Regarding the presence of comorbidities, in the study by Funk et al.10, 15% of the patients in the NIV group had diabetes mellitus. This is comparable to our data. However, cardiovascular comorbidities were more frequent in our patients. This might influence the comparability of the studies.

The length of inpatient stay during the index event (start of observation) was reported to be 13–14 days by Cheung11. Our patients had a median length of inpatient stay of 15 days.

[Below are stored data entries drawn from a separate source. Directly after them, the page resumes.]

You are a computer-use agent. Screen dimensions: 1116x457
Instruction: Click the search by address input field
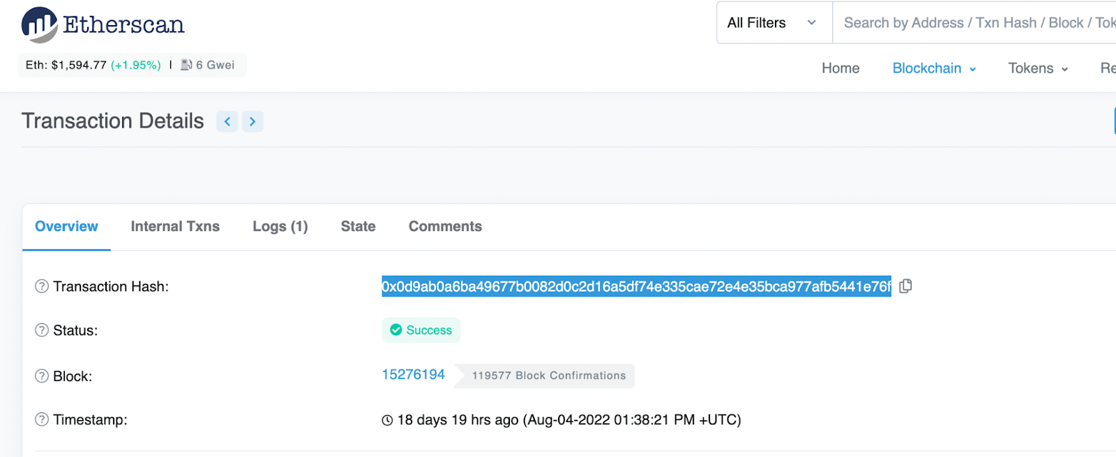coord(974,22)
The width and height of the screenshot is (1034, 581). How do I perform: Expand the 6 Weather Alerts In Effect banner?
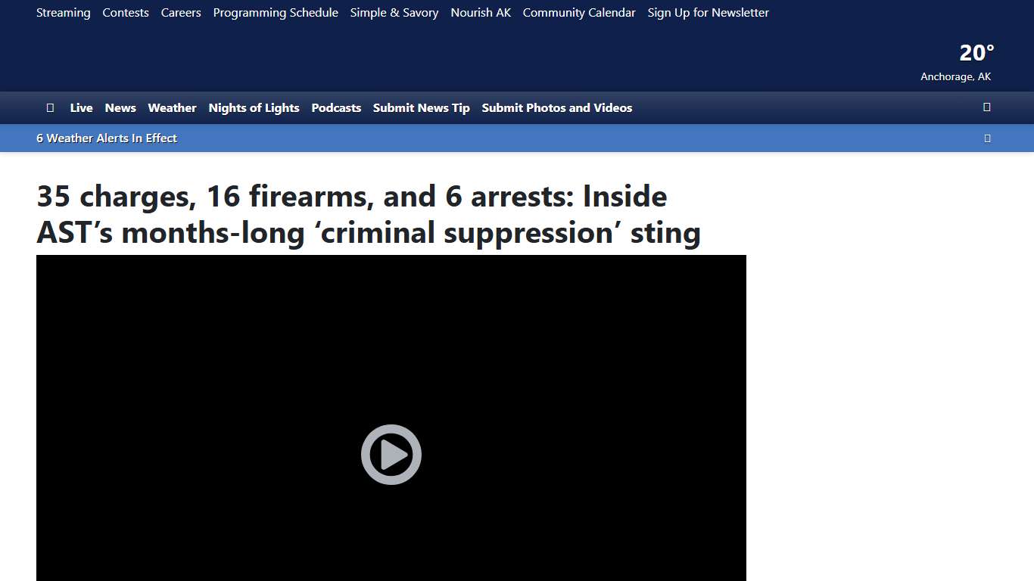coord(106,138)

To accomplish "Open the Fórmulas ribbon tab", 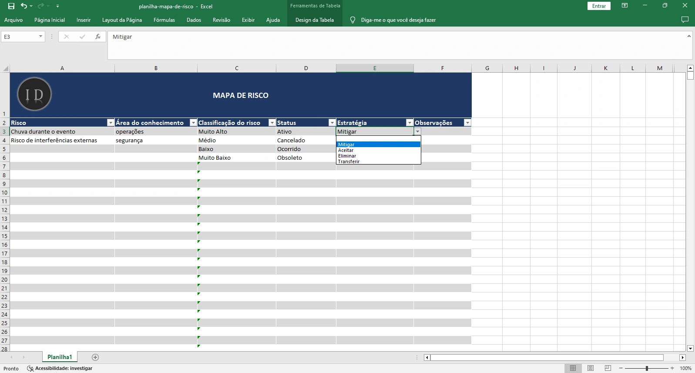I will coord(164,20).
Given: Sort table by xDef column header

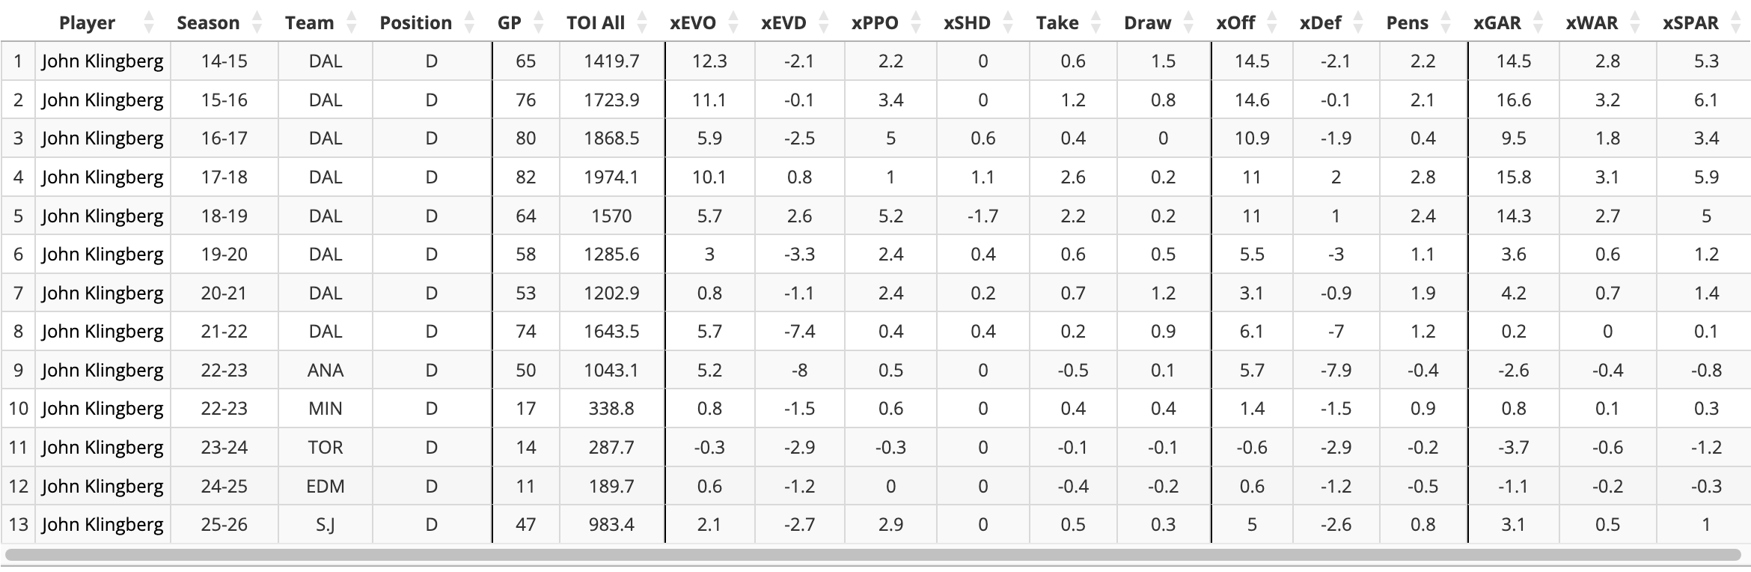Looking at the screenshot, I should point(1321,22).
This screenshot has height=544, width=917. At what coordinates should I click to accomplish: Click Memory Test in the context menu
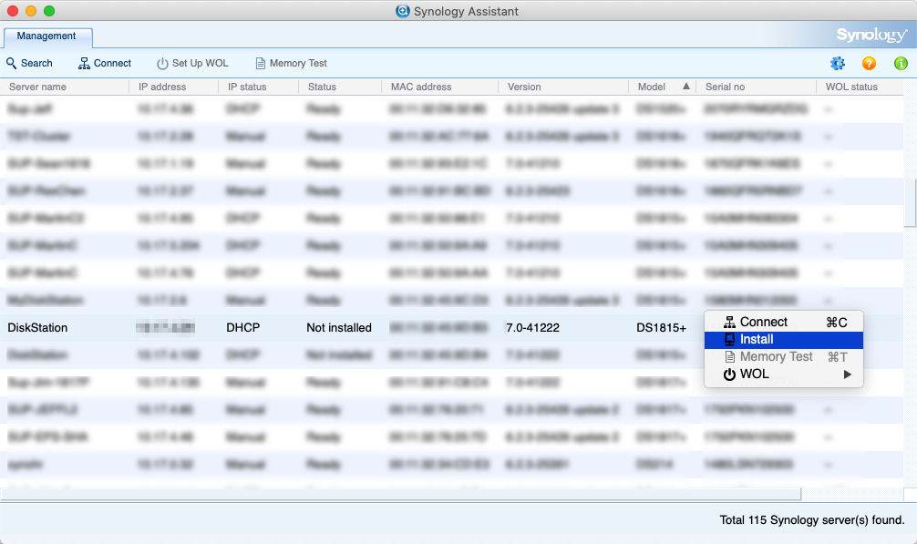pyautogui.click(x=771, y=356)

While the factors influencing the in-house mortality of patients requiring NIV in AECOPD have been rigorously investigated14,15, little is known about their long-term course. Sprooten et al. showed that older age, a longer hospital stay and a poor response to NIV are independent risk factors for 2-year mortality9. Moreover, multiple studies have indicated a worse long-term prognosis in male patients after an episode of NIV in AECOPD16,17. In a study with 574 patients (357 men, mean age 68 ± 11 years), with a median observation of 27 months, significant influencing factors of long-term mortality (at 1 year, 30%) identified in the univariate analysis were older age, higher Charlson score, lower baseline levels of haematocrit and albumin, and a lower pH level after 24 h. Multivariate analysis yielded only older age and a low albumin level as significant factors influencing long-term mortality18.

In line with previous studies, our analyses showed a significantly lower mortality among women16,17. We were able to confirm a previously reported increased mortality associated with increasing age9,18 and more extensive comorbidity18. In addition, we were able to show that our patients had a significantly lower survival rate if they had greater functional limitations, a more pronounced acidosis on admission to the hospital, and a persistently increased PaCO2 value during the outpatient follow-up observation. Although we could not find comparable data from the literature, our data are supported by observing the significant impact on reduced survival when there is an inadequate response to NIV therapy9. On the other hand, successful LTH-NIV is associated with a reduction in paCO2 values and a drop in bicarbonate concentration19.

In our multivariate analysis, a longer ventilation time during the hospital stay was significantly associated with increased mortality, which is in line with our previously reported results of patients with prolonged weaning20.

The 1-year mortality in our study was 18% for the LTH-NIV patients and 33% for the non-NIV patients. These values were thus comparable to those of the prospective study of 116 patients by Murphy et al.13 (28% in the NIV + LOT group and 32% in the non-NIV group). Comparably, other studies also show a mortality rate of 30% in the first year after AECOPD without NIV18.


Because the data were obtained retrospectively, not all clinical and laboratory data for the patients were available. No information was recorded on the initial response to NIV (normalization of pH > 7.35; decrease of PaCO2 < 6.0 kPa (45 mmHg); good tolerance to NIV and no clinical requirement for intubation)9. The routine check-ups were not continued after the initial check-up for patients with AECOPD discharged from hospital since a large area is served by the specialized pneumology center and outpatient follow-up visits are pretty time-consuming. Due to the fact that there were no therapy dropouts the compliance was excellent.

Questions about the indications for LTH-NIV are gaining in importance, driven by the continuously increasing number of patients receiving LTH-NIV in Germany (17,958 new appointments in 2019, Schwarz SB et al. Pneumologie 202121). While there is a clear recommendation for the initiation of LTH-NIV after successful weaning from long-term ventilation, further investigations are certainly required to determine the indication in patients after hypercapnic AECOPD with respiratory acidosis. In our retrospective study, taking confounders under account, we were able to demonstrate a significant influence of NIV treatment on the survival of patients receiving long-term noninvasive ventilation over a period of two years after an acute exacerbation of COPD. To the best of our knowledge, we were therefore for the first time able to prove a positive effect of NIV in this group of patients under ‘real world conditions’.